## [Study material]
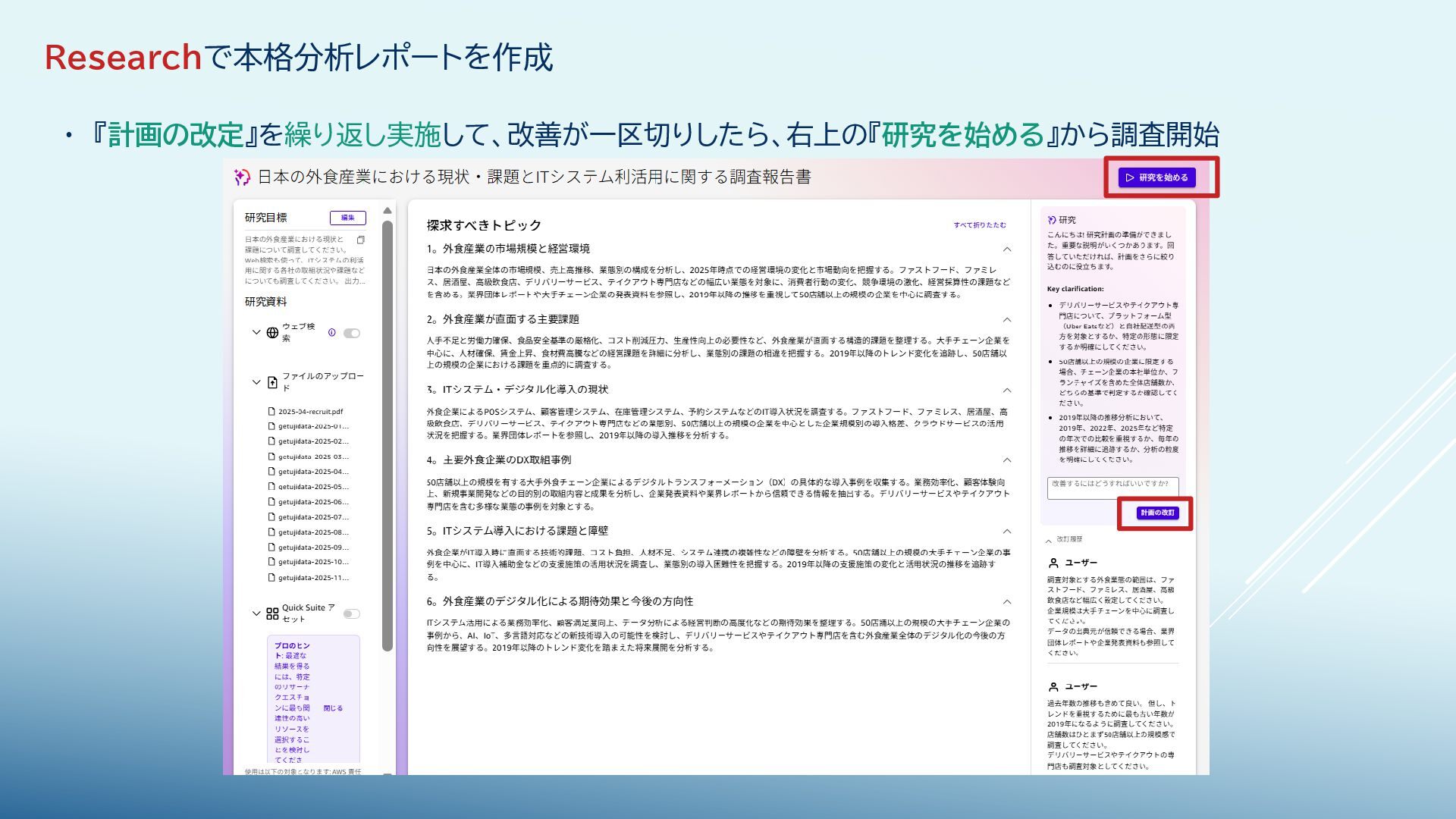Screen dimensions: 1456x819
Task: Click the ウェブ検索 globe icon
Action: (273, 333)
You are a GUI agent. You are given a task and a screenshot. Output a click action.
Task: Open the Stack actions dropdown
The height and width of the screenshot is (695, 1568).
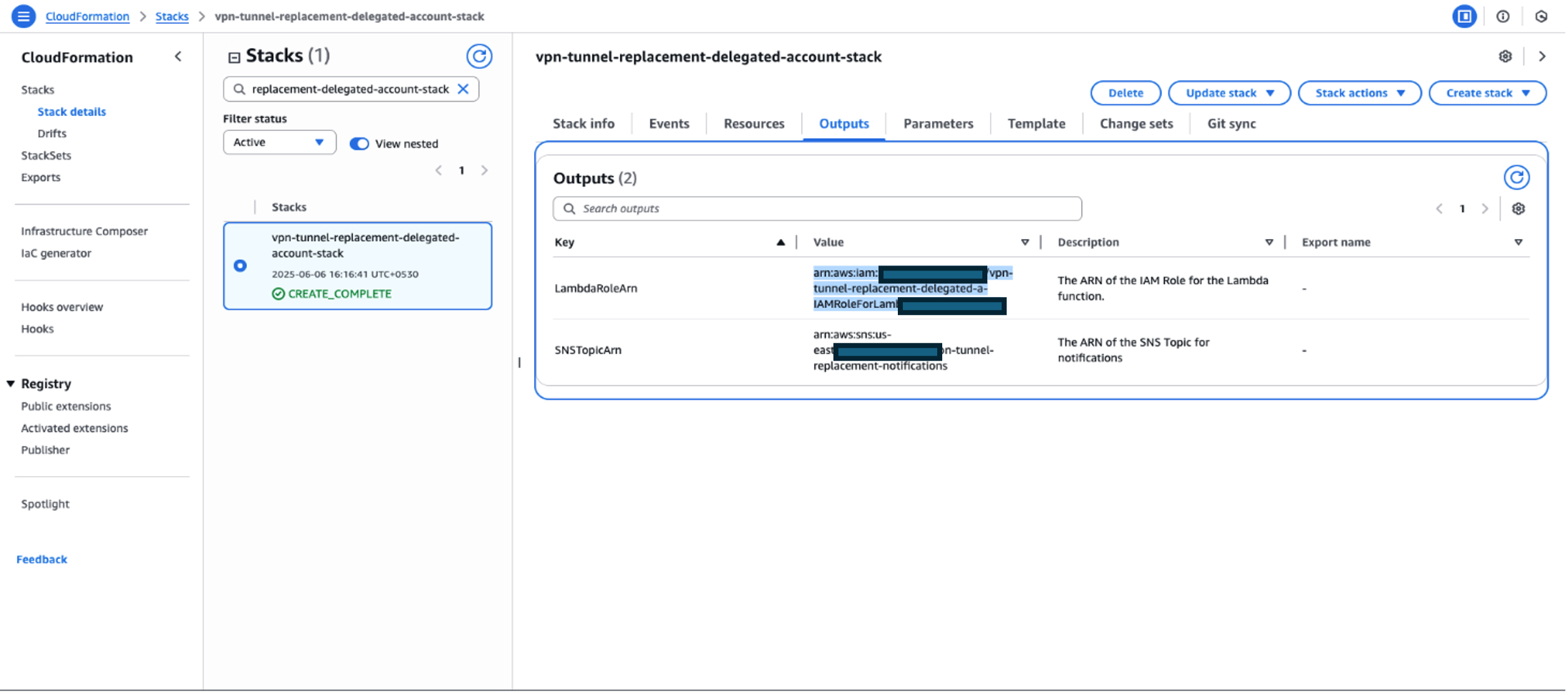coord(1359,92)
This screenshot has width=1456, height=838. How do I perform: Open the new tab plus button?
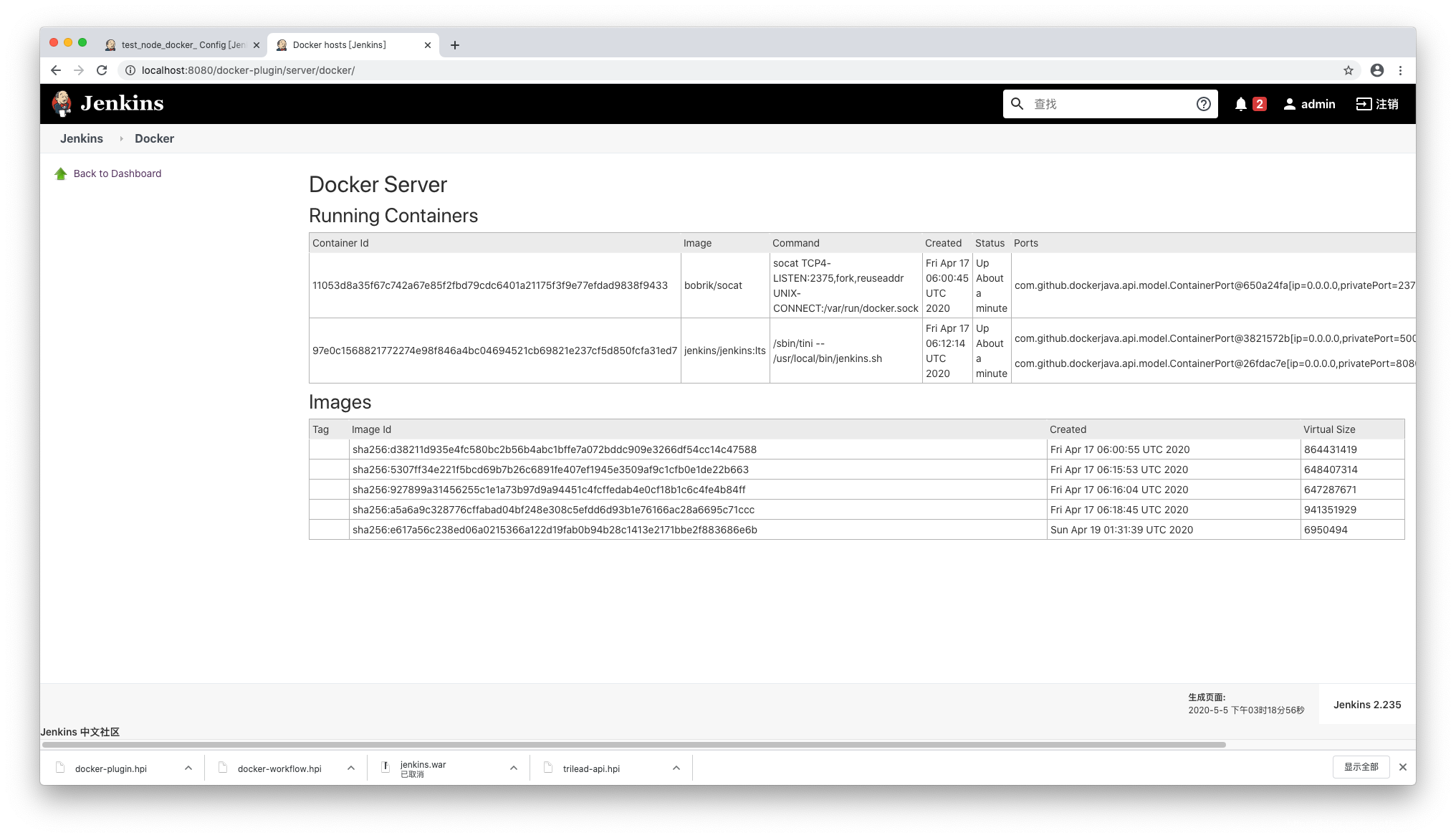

## [Exercise prompt]
Write out, word for word, only the lines from the one containing "You are a GUI" to the end of the data above; the pictures stay out.

## [Task result]
You are a GUI agent. You are given a task and a screenshot. Output a click action.
Task: Open the Stack actions dropdown
The height and width of the screenshot is (695, 1568).
coord(1359,92)
This screenshot has width=1456, height=838. How do I perform: Open the new tab plus button?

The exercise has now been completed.